Ce sont les rayons X du fonctionnement psychique, l’IRM de la psyché. Grâce à eux, le psychologue disposerait en quelques heures des moyens d’ouvrir le capot de nos processus de pensée, voire de notre inconscient. Mais que voit-on vraiment dans les tests projectifs (puisque c’est d’eux qu’il s’agit), comment fonctionnent-ils, et dans quelles circonstances y a-t-on recours ?
« J’étais perdue, se souvient la mère d’Anna pour expliquer comment elle en est arrivée à demander de faire « tester » sa fille. Anna avait déjà été vue par plusieurs psys, j’ai eu besoin de faire le point et qu’on me dise ce qui se passait. » C’est en général parce que « quelque chose » résiste à la compréhension, qu’il subsiste un doute que des entretiens cliniques avec un psy n’ont pas permis de lever, que la demande de bilan s’exprime. La plupart des demandes émanent de parents qui s’inquiètent pour leur enfant. Certaines sont suscitées ou encouragées par l’école pour des enfants rencontrant des difficultés d’apprentissage, d’attention, ou s’il y a suspicion de précocité intellectuelle.

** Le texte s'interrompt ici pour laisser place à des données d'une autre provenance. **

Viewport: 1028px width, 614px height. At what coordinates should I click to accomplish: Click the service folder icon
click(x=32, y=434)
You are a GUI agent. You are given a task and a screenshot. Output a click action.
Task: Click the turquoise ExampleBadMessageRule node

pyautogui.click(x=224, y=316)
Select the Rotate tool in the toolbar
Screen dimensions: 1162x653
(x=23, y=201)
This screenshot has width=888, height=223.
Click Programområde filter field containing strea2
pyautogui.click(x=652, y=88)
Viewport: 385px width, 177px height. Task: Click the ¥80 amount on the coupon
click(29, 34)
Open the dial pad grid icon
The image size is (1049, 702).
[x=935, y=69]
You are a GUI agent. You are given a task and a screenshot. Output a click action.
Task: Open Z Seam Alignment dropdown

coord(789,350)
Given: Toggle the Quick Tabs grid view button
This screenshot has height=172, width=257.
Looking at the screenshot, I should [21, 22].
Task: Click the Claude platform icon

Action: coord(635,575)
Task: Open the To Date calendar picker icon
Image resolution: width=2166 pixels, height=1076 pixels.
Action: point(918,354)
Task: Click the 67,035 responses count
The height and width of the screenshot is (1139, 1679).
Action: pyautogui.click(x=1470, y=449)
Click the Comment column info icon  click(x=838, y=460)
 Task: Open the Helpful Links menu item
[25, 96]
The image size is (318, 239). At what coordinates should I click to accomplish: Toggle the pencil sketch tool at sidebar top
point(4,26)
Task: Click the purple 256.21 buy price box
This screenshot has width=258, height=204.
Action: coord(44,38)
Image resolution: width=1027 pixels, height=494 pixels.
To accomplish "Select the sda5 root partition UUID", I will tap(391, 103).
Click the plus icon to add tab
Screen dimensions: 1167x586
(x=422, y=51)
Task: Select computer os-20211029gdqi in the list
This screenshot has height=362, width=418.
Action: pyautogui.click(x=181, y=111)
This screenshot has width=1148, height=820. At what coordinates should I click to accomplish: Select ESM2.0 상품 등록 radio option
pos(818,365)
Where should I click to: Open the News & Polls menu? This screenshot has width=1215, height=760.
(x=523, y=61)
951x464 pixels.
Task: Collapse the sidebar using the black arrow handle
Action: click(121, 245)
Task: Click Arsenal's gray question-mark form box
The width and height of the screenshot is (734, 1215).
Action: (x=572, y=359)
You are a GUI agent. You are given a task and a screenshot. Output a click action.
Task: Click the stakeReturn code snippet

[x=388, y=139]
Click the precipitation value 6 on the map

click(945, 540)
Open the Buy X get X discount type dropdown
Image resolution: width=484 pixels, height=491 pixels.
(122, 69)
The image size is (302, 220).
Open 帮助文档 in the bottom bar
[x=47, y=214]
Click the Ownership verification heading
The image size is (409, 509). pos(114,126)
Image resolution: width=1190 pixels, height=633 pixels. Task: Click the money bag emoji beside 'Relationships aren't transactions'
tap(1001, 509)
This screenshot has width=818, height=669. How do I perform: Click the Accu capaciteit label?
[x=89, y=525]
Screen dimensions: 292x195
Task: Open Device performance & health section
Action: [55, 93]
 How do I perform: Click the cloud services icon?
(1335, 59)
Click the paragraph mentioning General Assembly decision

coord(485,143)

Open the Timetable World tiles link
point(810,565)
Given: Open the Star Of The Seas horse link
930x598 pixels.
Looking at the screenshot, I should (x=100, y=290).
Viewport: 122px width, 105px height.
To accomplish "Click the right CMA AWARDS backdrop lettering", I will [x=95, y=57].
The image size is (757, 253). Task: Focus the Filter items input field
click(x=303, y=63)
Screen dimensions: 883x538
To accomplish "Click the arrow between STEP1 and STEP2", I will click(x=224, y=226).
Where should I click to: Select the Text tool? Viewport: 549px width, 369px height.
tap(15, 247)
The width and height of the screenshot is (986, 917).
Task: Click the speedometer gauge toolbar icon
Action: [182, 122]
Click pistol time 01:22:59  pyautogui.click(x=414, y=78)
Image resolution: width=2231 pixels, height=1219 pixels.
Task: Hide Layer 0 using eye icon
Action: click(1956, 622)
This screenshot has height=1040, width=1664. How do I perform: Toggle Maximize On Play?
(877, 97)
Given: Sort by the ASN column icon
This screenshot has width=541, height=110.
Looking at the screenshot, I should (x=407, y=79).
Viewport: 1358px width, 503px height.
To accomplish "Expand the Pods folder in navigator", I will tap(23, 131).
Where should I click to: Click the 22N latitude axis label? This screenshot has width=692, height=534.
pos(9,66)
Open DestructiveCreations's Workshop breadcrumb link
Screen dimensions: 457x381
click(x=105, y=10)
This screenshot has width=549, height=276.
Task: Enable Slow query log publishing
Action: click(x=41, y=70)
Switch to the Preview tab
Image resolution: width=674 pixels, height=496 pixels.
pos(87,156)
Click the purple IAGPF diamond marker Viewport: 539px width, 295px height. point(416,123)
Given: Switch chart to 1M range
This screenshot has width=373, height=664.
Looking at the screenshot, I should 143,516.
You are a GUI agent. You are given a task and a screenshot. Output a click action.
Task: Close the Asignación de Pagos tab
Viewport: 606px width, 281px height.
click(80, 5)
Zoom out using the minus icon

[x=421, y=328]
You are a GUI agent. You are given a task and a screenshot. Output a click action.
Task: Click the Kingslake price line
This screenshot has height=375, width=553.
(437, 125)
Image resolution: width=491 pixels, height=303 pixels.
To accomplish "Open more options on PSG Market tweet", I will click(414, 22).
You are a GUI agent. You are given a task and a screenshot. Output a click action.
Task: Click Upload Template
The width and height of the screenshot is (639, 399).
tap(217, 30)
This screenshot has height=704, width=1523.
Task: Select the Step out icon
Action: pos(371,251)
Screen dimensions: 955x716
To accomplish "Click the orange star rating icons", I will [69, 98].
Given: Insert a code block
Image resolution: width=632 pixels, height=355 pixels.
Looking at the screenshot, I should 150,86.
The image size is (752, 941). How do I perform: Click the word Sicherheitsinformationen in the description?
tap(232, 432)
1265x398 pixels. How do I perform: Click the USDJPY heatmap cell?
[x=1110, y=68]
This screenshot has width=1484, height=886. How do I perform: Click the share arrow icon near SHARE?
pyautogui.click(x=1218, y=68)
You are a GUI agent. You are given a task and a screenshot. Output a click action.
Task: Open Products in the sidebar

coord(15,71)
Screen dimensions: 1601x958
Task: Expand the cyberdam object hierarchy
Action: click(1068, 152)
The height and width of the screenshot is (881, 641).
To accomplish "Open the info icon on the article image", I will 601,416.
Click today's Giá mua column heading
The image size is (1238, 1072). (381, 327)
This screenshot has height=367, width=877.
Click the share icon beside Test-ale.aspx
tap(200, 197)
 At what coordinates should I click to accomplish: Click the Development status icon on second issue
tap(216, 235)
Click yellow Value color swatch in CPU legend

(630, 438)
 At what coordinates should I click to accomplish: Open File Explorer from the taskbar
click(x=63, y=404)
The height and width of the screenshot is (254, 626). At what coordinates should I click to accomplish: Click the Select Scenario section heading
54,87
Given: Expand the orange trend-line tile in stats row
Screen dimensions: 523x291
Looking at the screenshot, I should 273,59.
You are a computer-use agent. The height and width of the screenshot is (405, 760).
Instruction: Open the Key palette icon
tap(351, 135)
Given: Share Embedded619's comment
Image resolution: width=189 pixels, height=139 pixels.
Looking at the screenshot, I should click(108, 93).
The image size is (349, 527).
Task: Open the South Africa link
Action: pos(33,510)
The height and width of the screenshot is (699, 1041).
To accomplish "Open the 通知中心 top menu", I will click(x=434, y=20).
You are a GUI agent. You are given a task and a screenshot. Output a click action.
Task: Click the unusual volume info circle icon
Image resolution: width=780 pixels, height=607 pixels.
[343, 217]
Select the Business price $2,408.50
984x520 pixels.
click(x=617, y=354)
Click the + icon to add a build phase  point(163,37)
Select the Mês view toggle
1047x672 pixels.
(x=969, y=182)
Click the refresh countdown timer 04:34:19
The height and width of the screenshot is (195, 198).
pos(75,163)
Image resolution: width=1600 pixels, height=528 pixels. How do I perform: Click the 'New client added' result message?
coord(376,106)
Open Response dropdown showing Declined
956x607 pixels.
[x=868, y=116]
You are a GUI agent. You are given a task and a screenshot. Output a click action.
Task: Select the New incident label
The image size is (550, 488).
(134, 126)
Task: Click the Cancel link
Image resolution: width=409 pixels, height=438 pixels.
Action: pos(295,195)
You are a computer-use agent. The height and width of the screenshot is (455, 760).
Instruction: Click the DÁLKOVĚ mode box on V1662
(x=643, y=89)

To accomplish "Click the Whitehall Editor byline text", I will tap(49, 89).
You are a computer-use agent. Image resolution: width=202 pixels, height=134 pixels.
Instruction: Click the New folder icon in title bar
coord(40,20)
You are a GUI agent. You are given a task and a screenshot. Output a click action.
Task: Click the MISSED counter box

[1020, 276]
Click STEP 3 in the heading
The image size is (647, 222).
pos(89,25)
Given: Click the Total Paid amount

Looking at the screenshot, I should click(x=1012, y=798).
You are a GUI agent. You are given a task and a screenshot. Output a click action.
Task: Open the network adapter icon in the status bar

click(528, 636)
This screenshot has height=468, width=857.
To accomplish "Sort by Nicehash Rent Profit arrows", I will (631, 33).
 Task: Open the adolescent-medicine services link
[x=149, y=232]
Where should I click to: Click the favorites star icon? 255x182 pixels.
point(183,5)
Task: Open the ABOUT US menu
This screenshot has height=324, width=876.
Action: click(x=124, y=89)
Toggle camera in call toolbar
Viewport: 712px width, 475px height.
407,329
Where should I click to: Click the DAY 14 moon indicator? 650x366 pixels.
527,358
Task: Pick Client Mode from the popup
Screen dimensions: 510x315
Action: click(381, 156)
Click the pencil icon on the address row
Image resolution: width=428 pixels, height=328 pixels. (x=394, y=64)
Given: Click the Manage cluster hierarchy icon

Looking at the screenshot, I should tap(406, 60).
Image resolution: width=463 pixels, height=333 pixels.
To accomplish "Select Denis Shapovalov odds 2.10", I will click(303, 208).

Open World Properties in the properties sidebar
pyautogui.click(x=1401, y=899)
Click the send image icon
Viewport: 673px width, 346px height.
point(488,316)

« L’inflation actuelle de demandes de bilan, explique Aline Cohen de Lara, professeure de psychologie à l’université Paris 13 et psychanalyste, concerne surtout les tests d’intelligence, et notamment la recherche du QI. Mais ce qui est intéressant avec les tests projectifs, c’est qu’on comprend comment on se sert de son intelligence. On peut par exemple comprendre comment des enfants très intelligents, entravés par l’expression des affects, ont du mal à exploiter leur potentiel. »
Tests d’intelligence et épreuves projectives
Un bilan psychologique en bonne et due forme (1) devrait se composer de tests d’intelligence, le WISC* pour les enfants, la WAIS* pour les adultes, et de deux épreuves projectives complémentaires, le Rorschach et le TAT.
« L’important, confirme la psychologue et psychanalyste Karine Arakelian, c’est de faire le bilan dans son ensemble. Pour un enfant, commencer par des épreuves cognitives rassure. L’enfant exécute une tâche, il peut se découvrir sans se sentir en danger. Puis les projectifs viennent comme une suite logique pour permettre à l’intérieur de se repérer à l’extérieur. » La personne passant le bilan commence donc par une batterie d’épreuves évaluant ses capacités cognitives : catégorisation, mémoire, vocabulaire, raisonnement mathématique, etc. Pas forcément facile, mais du connu pour quiconque a déjà fréquenté l’école. Ces éléments composent et permettent de calculer le fameux Quotient Intellectuel.
Mais avec les tests projectifs, tout change, le sujet se voit confronté à un matériel ambigu qui le renvoie à bien autre chose. Le Rorschach est certainement la plus surprenante et déstabilisante des épreuves projectives. « Je vais vous montrer des planches et vous me direz ce à quoi elles vous font penser, ce que vous pouvez imaginer à partir de ces planches », énonce le psychologue avant de faire défiler dix planches constituées de taches d’encre, certaines noires, d’autres colorées, qui s’organisent autour d’un axe de symétrie comme par pliure. Puis la rencontre, qui se déroule bien souvent en plusieurs séances, se clôt par un test thématique TAT ou CAT en fonction de l’âge : des planches sont à nouveau présentées, mais cette fois elles représentent des images figuratives. La personne testée est appelée à raconter une histoire qu’elle imagine à partir de ce qu’elle voit. Dans une atmosphère de film en noir et blanc des années 1950, des scènes suggestives défilent. Pour les jeunes enfants, les personnages humains sont remplacés par des animaux. Mais le bilan psychologique n’est pas seulement utilisé par des parents rencontrant des difficultés avec leur enfant. Dans un cadre médical ou hospitalier, il constitue un outil précieux pour affiner un diagnostic psychopathologique.